▸ TASK OBJECTIVE
The answer must be an exact copy of the records, with no pictures in it.

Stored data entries
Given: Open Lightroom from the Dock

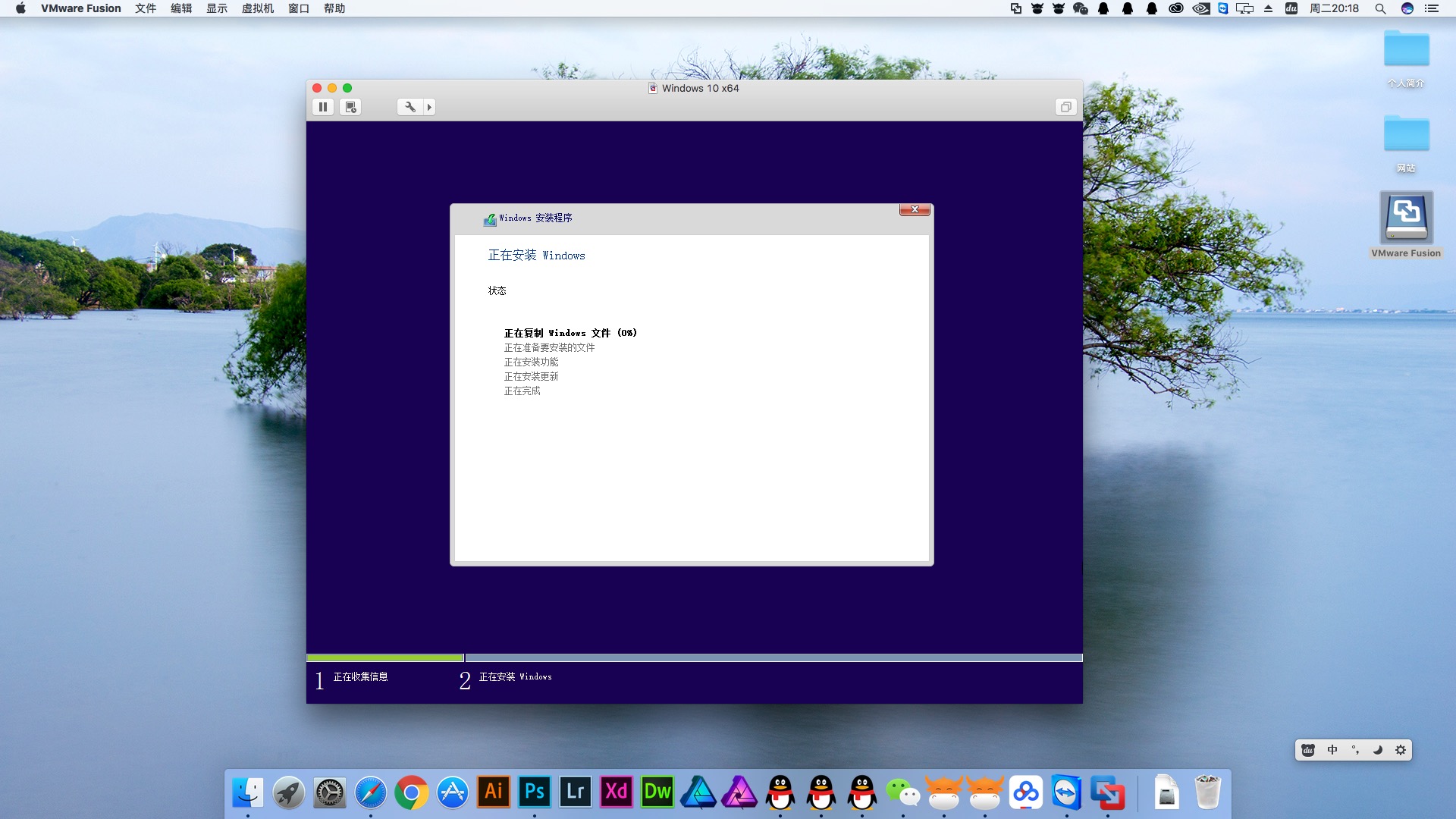Looking at the screenshot, I should tap(576, 792).
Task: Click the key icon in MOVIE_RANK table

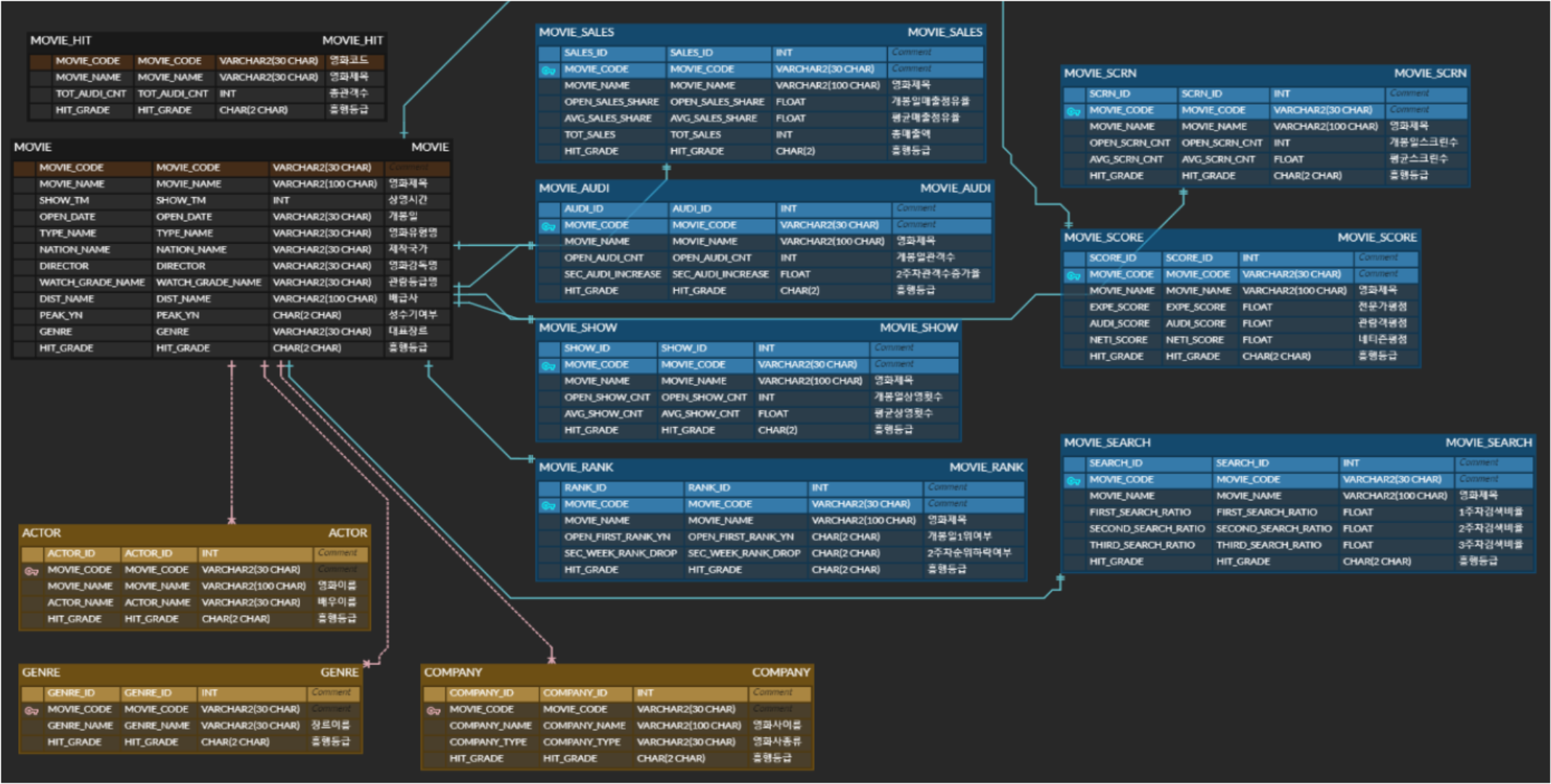Action: click(x=548, y=505)
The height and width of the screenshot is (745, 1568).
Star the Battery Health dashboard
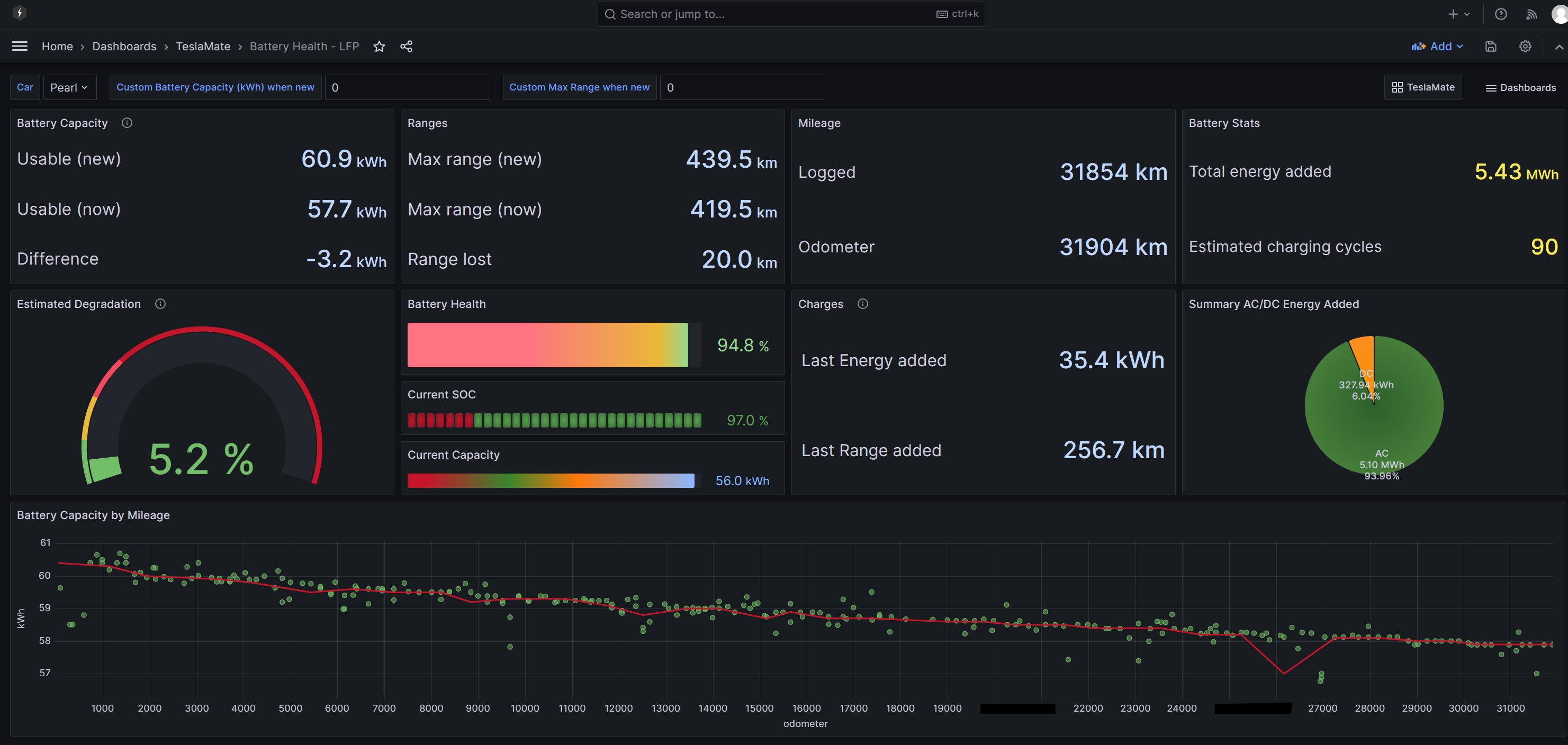379,46
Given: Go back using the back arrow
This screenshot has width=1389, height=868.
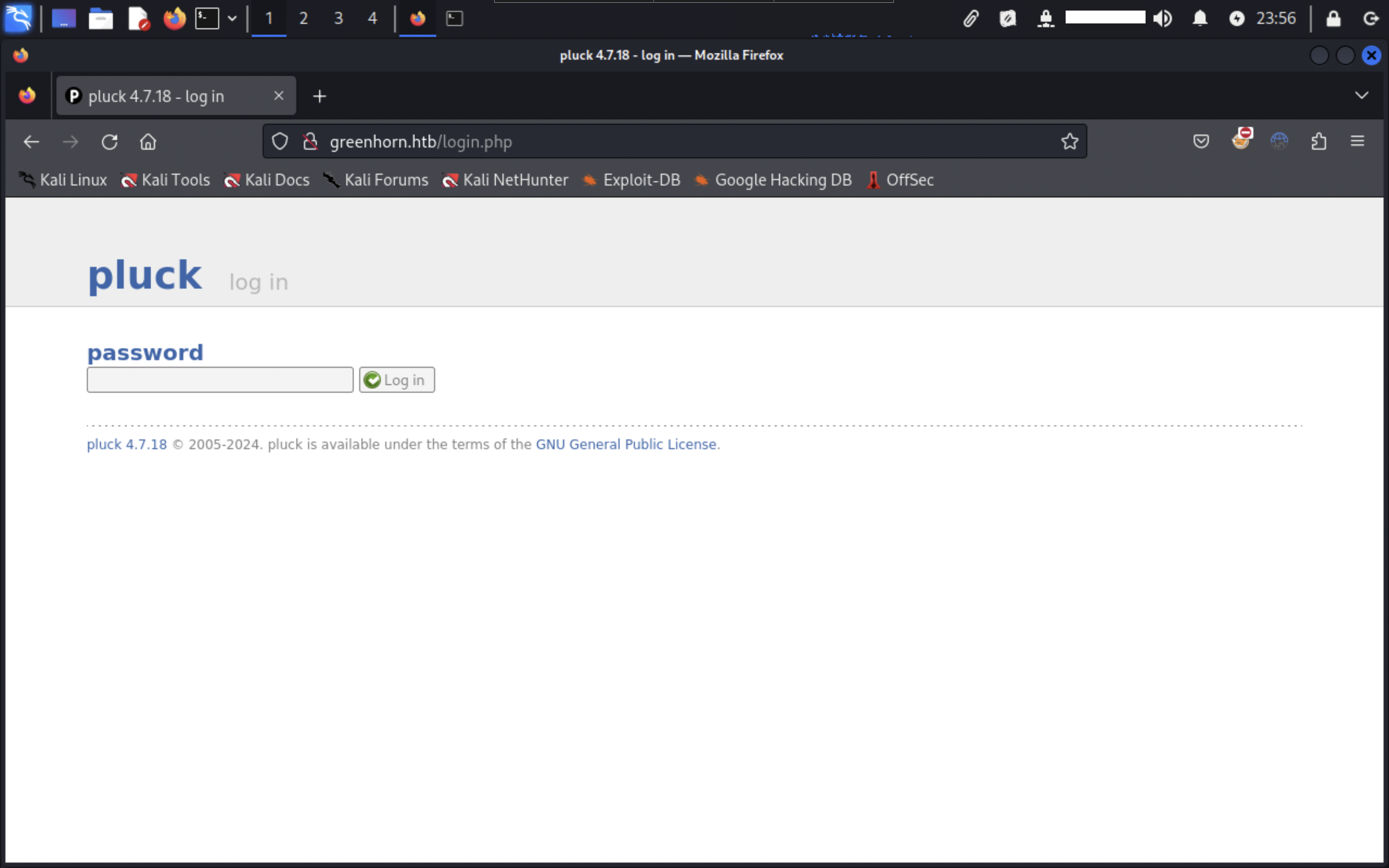Looking at the screenshot, I should [32, 142].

▸ OUTPUT BELOW
Given: Open Lightroom from the Dock

Looking at the screenshot, I should tap(576, 792).
Task: Click the key icon in MOVIE_RANK table

Action: click(x=548, y=505)
The height and width of the screenshot is (745, 1568).
Star the Battery Health dashboard
379,46
Given: Go back using the back arrow
This screenshot has width=1389, height=868.
Looking at the screenshot, I should [32, 142].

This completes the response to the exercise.